Sobre gustos

Pan con sabor a pan

Te contamos cómo hacer la masa madre para que lo puedas disfrutar recién salido del horno, bien crocante, aireado y con  ese inconfundible sabor casero

 

¿Quién no se tentó con ese olorcito a pan recién hecho al pasar por una panadería? ¿O intentó hacerlo con las premezclas que nos hacen sentir grandes cocineras en pocos minutos? Pero es probable que ninguna de estas opciones activen tanto nuestros sentidos como el pan casero, ese que cuando lo vemos lo llamamos de campo porque sabemos que es diferente. ¿Cuál es el secreto? “La masa madre y su tiempo de fermentación”, afirma Ramón Garriga, desarrollador de panes de masa madre en el Gluten Morgen Lab.
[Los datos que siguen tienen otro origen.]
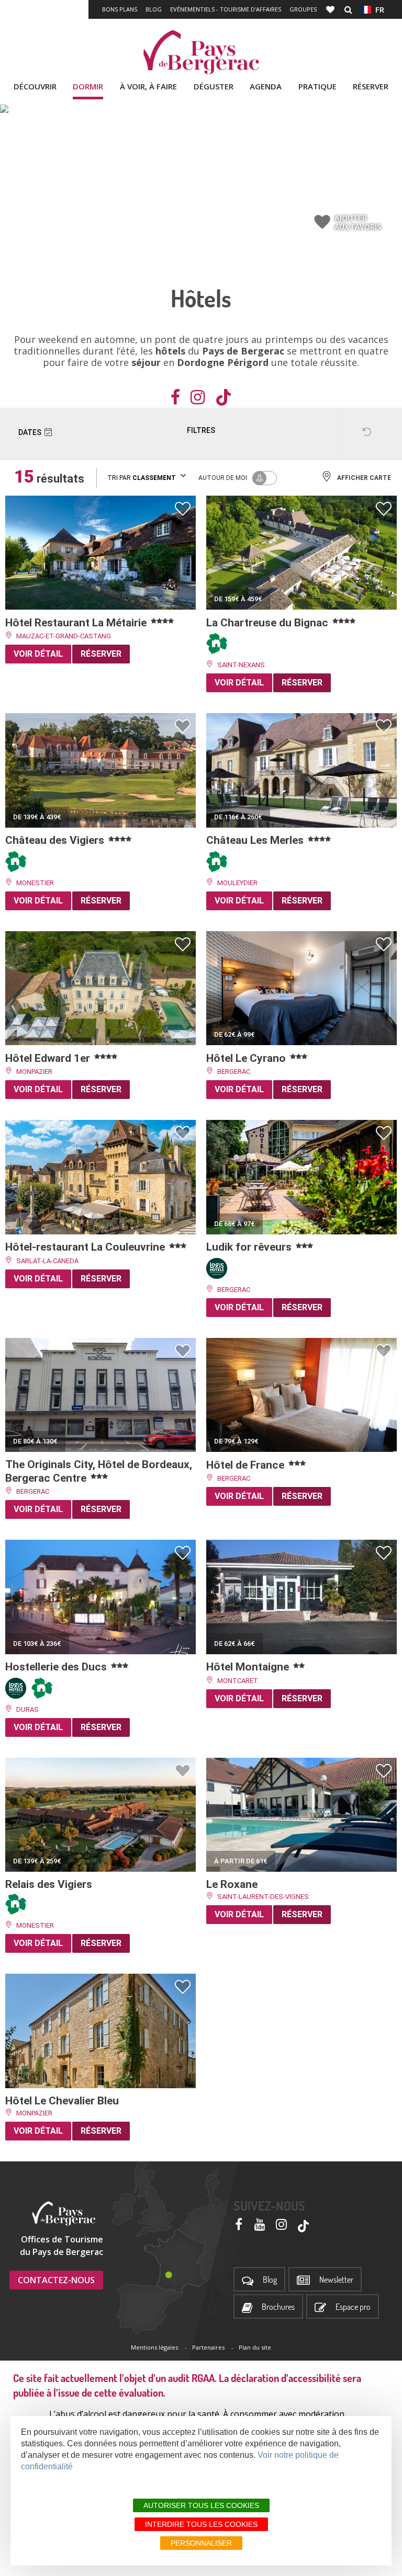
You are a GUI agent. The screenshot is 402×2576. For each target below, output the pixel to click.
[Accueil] (201, 52)
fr (377, 9)
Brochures (278, 2307)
La masa madre es una levadura muy antigua. Fueron los egipcios quienes la descubrieron por casualidad cuando molían los granos de trigo para hacer el pan sin levadura hasta que un día esa preparación entró en contacto con el agua y se dieron cuenta de que el proceso les permitía hacer que sus panes achatados pudieran inflarse y así quedar más esponjosos y ricos.

 La levadura comercial proviene de la masa madre, ambas son biológicas, pero esta última, al ser más natural y menos controlable, es mucho más lenta por lo que fermentar los panes requiere de mucho tiempo. Por otro lado, están las levaduras no biológicas como el polvo de hornear o el cremor tártaro, que tienen una composición química.

 

Manos a la masa

Harina (blancas, integrales, centeno, espelta), agua, sal y mucha paciencia, son los ingredientes que se necesitan para hacer la masa madre. ¿Cómo? Garriga lo explica:

“Se mezclan durante tres o cuatro días, se deja cerrado y tapado, se le vuelve a agregar otro poco de cada ingrediente hasta que empiezan a aparecer unas burbujas que indican que las bacterias entraron en actividad. A partir del quinto día seguramente ya duplicó el tamaño y está bien espumosa, como una mousse. Cuando tiene esa textura quiere decir que ya la podemos usar”.

Es importante mantener siempre la masa madre alimentada y recordar que antes de usarla para hacer un pan tiene que estar bien activa, esto se logra agregándole más agua y harina para que vuelva a fermentar.

“Con levadura común en una hora puede duplicar, y con esta masa madre puede llevar 4 horas para que llegue a un 35%. La fermentación total puede llevar 24 horas”, dice Garriga y afirma que “el proceso de masa madre lleva mucho tiempo, pero da mucha satisfacción porque son panes con sabor a pan”.

La masa madre se puede guardar en la heladera por tiempo indeterminado: “algunas pueden tener 100 años porque al hacer ese proceso de activación las colonias de bacterias se van renovando”, dice el director de Gluten Morgen Lab.

El dato: la heladera enlentece la fermentación, por lo que se puede guardar la masa para seguir trabajándola en otro momento.

La larga fermentación hace que el pan esté predigerido y ayude a una mejor absorción de los nutrientes y facilite la digestión. Además, “hace que el pan tome más sabor y aroma, tenga lindas cortezas, crocantes y una miga aireada”, dice Ramón. Otra gran ventaja es que se conserva entre 4 y 5 días casi como recién hecho.

Con esta base, podemos ponernos gorro y delantal para cocinar riquísimas bruschettas, pizzas, panes de hamburguesas o simplemente ese pancito bien casero que con su aroma nos lleva a vivir sensaciones que nos alimentan hasta el alma.